The amputation concerns are just one of a number of health risks linked to Invokana, which have resulted in a growing body of litigation over the diabetes drug.
Johnson & Johnson and Janssen face several thousand Invokana lawsuits, which allege that users and the medical community were not provided adequate warnings at the time the drug was first introduced. Since that time, based on post-marketing adverse event reports, federal regulators have required the drug maker to make several warning updates in recent years.
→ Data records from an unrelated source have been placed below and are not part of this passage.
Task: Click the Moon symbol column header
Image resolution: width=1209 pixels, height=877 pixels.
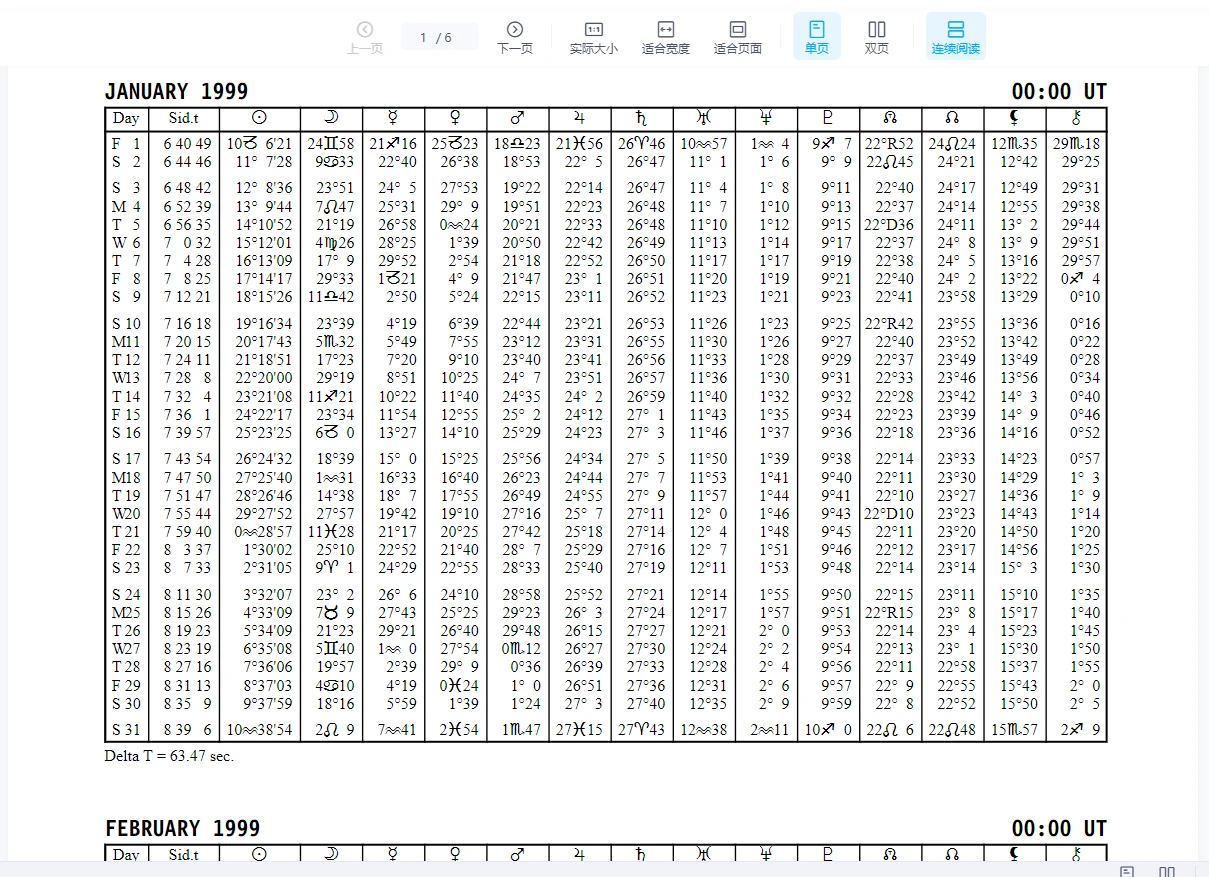Action: [330, 119]
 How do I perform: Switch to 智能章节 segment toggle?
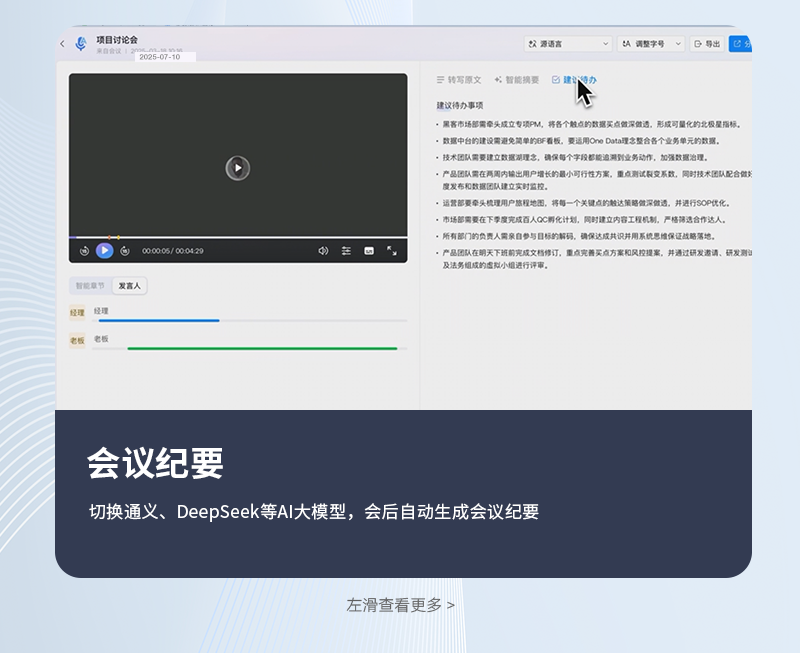[x=90, y=285]
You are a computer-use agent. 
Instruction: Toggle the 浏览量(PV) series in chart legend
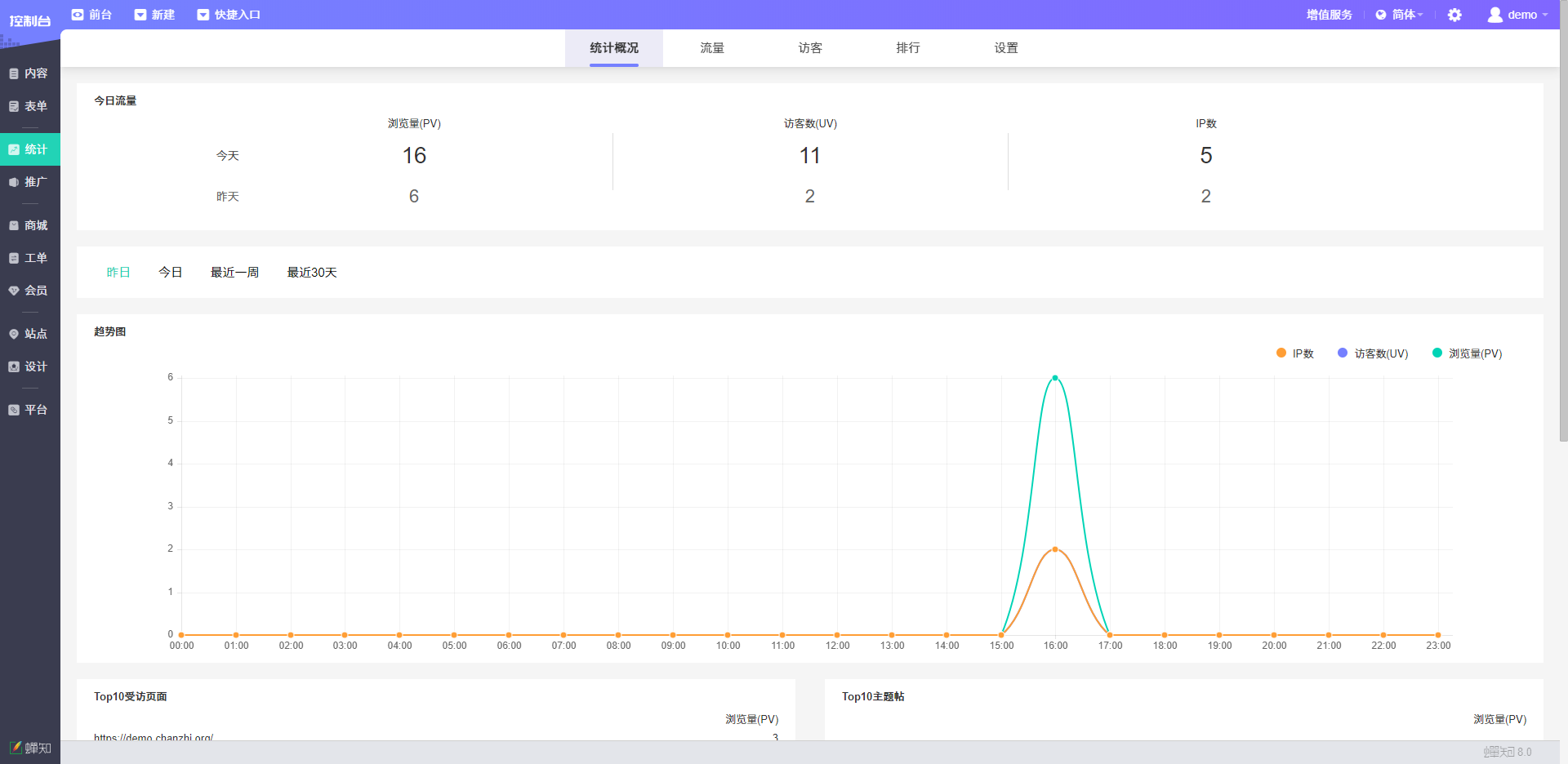(x=1467, y=353)
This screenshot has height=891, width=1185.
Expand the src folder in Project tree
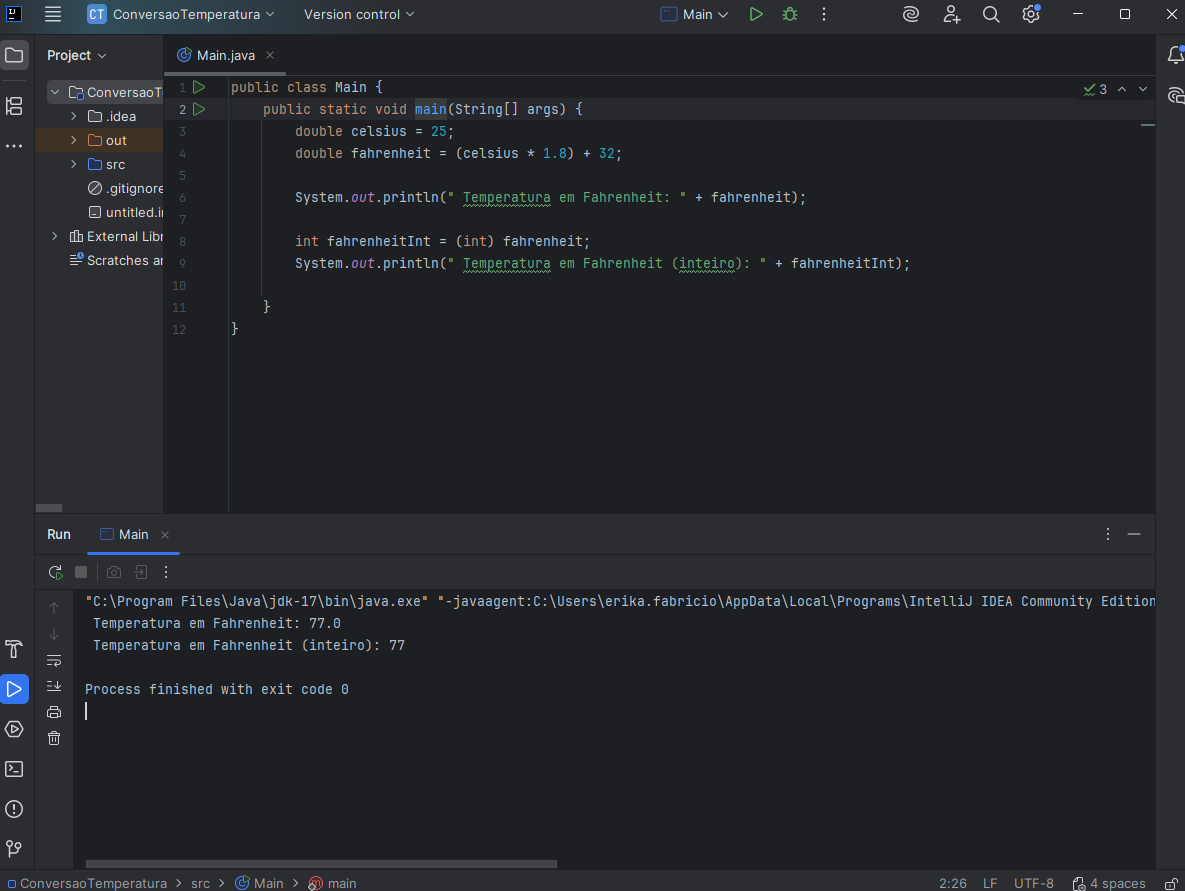[x=74, y=164]
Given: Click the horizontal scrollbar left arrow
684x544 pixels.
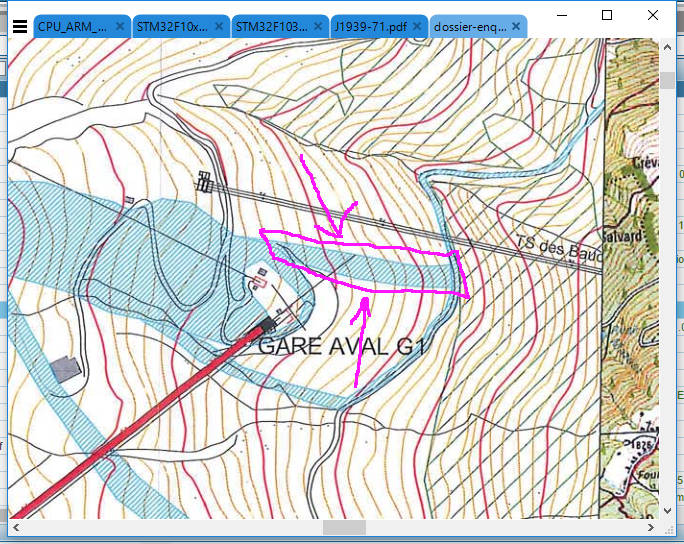Looking at the screenshot, I should tap(17, 527).
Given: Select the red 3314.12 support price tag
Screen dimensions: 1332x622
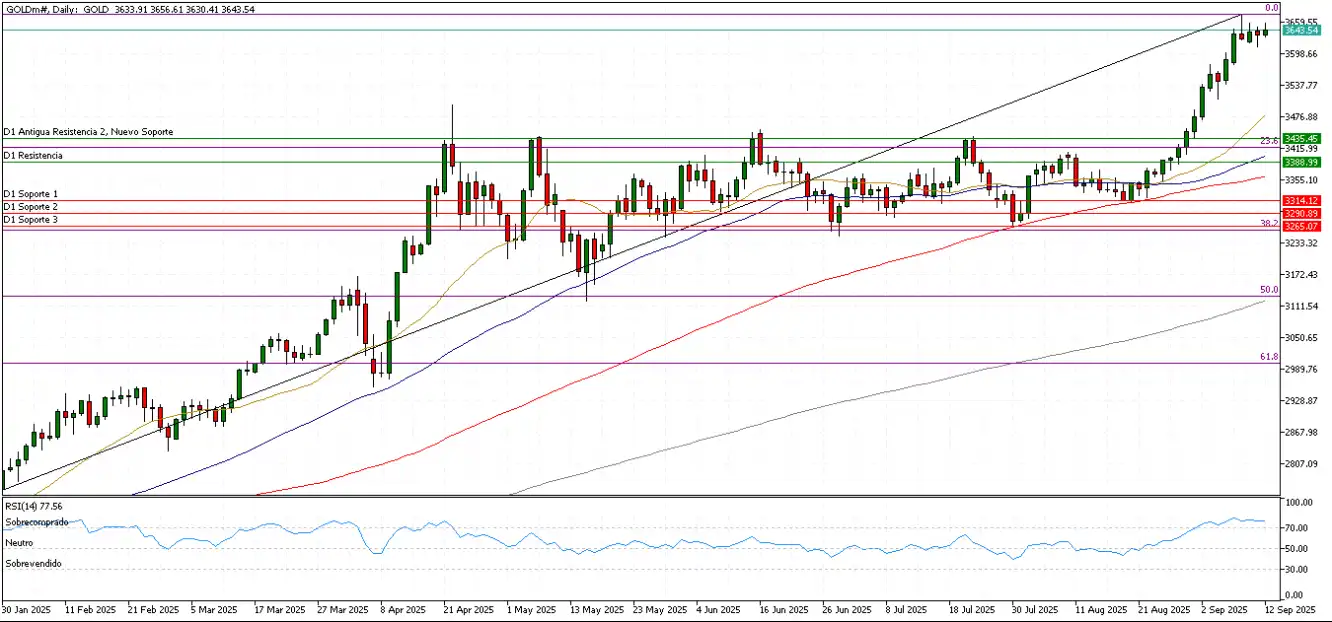Looking at the screenshot, I should [x=1303, y=201].
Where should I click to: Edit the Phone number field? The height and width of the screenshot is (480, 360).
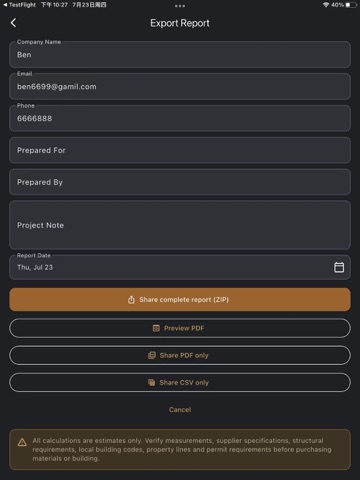(x=180, y=118)
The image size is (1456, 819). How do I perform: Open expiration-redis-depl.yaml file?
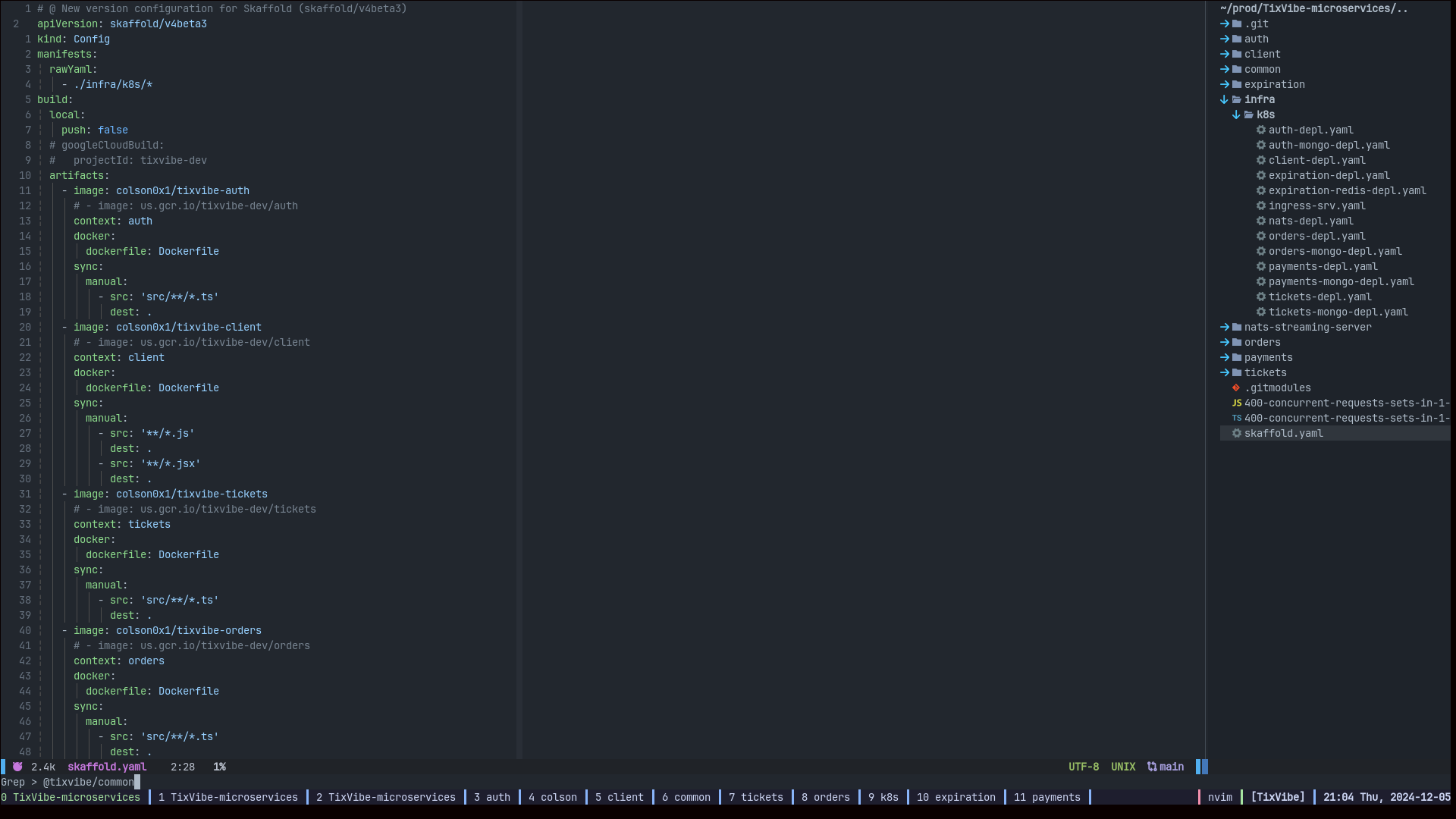(x=1347, y=190)
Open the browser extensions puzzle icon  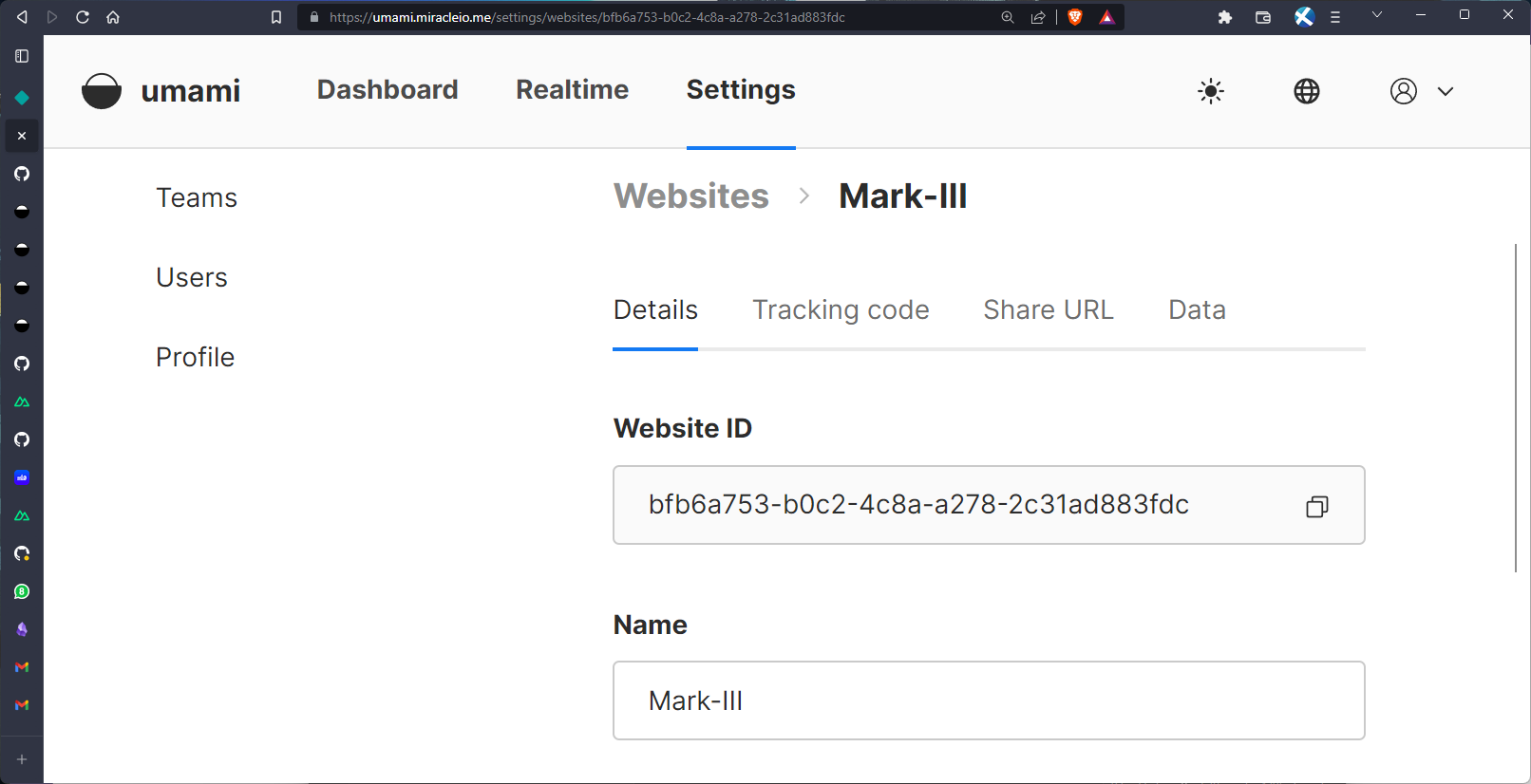[1225, 17]
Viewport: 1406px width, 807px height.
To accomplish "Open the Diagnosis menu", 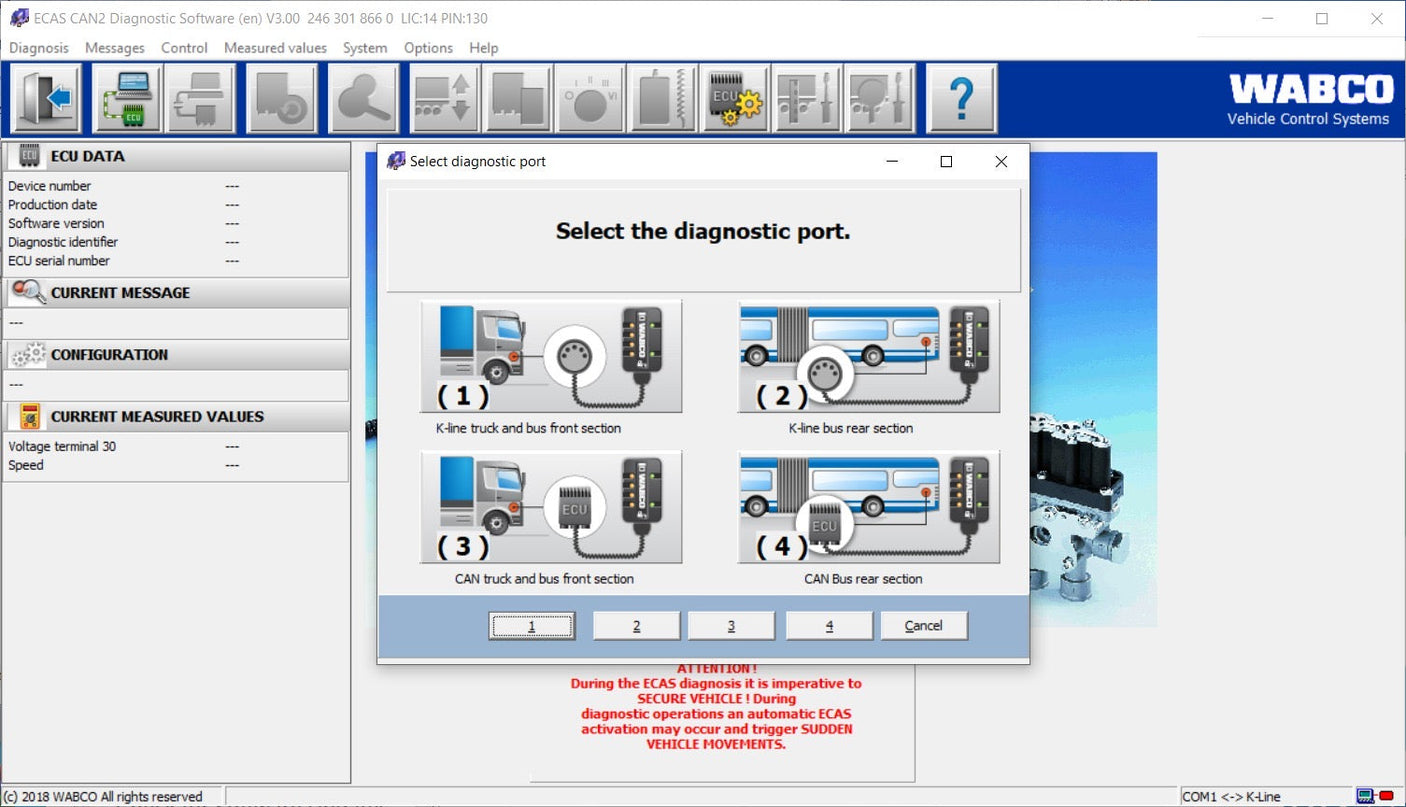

In December 2015, the FDA required Johnson & Johnson to add new diabetic ketoacidosis warnings to Invokana, indicating that the medication increases the risk of this serious condition, which typically results in the need for emergency treatment to avoid life-threatening injury. Prior to the update, the Invokana warnings failed to alert consumers about the importance of seeking immediate medical attention if they experience symptoms like abdominal pain, fatigue, nausea, respiratory problems or vomiting.
In June 2016, the FDA required additional label warnings about the link between Invokana and kidney risks, indicating that the medication may increase the risk of acute kidney injury and other severe health problems.
Given similar questions of fact and law raised in complaints filed throughout the federal court system, the Invokana litigation has been centralized before U.S. District Judge Brian Martinotti in the District of New York for coordinated discovery and pretrial proceedings.
Known as a federal MDL, or multidistrict litigation, it is expected that Judge Martinotti will schedule a series of early “bellwether” trials involving each of the injury categories over the next few years. While the outcomes of these early trials are not binding on other plaintiffs, they are designed to help the parties gauge the strengths of their evidence and facilitate potential Invokana settlements, without the need for hundreds of individual trials to be scheduled in U.S. District Courts nationwide.